The campus of Lorain County Community College hosted the Out of Darkness Walk for Suicide Prevention on April 22.
The national event is sponsored by the American Foundation for Suicide Prevention (AFSP), an organization that is dedicated to saving lives and funding research and supporting survivors of suicide loss. The suicide prevention walk seeks to bring awareness to what is the second leading cause of death for people ages 18-35.
For two LCCC students, the issue was personal.
“The cause is one that has affected me on a personal level,” said student Steven Matis, who volunteered during the event. “My ex-girlfriend tried to commit suicide. It was certainly an eye-opener and made me realize the importance of raising awareness. ”

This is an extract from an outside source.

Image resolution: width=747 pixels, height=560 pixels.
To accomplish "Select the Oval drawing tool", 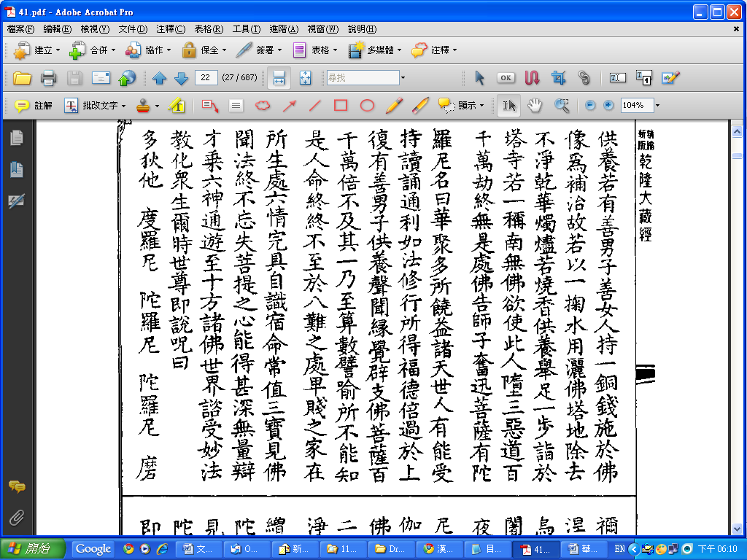I will (x=367, y=106).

Stephanie Quintero, another LCCC student, had a friend who committed suicide.
“Suicide is something that you don’t think will be committed by anyone that you are close to,” Quintero said. “That is one of the reasons why I have been drawn to this project and feel that the walk is an important event.”

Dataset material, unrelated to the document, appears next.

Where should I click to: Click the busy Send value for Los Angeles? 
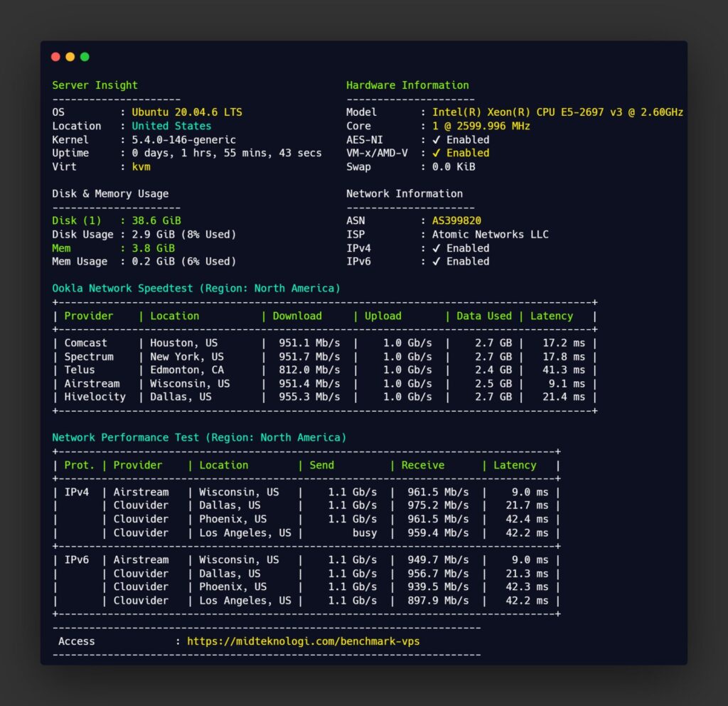(x=364, y=533)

Causes of suicide, like depression and other mental illnesses, are equally important, and it is critical to be supportive of those who suffer from such afflictions, Matis said.
“It is important to be there for them,” Matis said. “They feel that they are alone in the world and it is important to give them a constant reminder that they are cared for.”
It’s key for friends and family members to intervene when their loved one is considering suicide, according to Quintero.
“Work with them to get them thinking of something else,” said Quintero. “Get them to understand how much they will be missed. Help them get through it somehow.”
Raising awareness was one of the event’s primary functions, and it was targeted to the local community, according to Quintero.
“Helping with the event felt like the right thing to,” said Quintero. “The walk gives people a way to reach out and find help. It is a great event to be a part of.”
For both students, it was important to be supportive of the loved ones who have committed suicide, and suicide prevention walk provided them that opportunity.
“We really wanted to be an outlet for the family and friends of people that have committed suicide and I feel like we have done that,” said Quintero.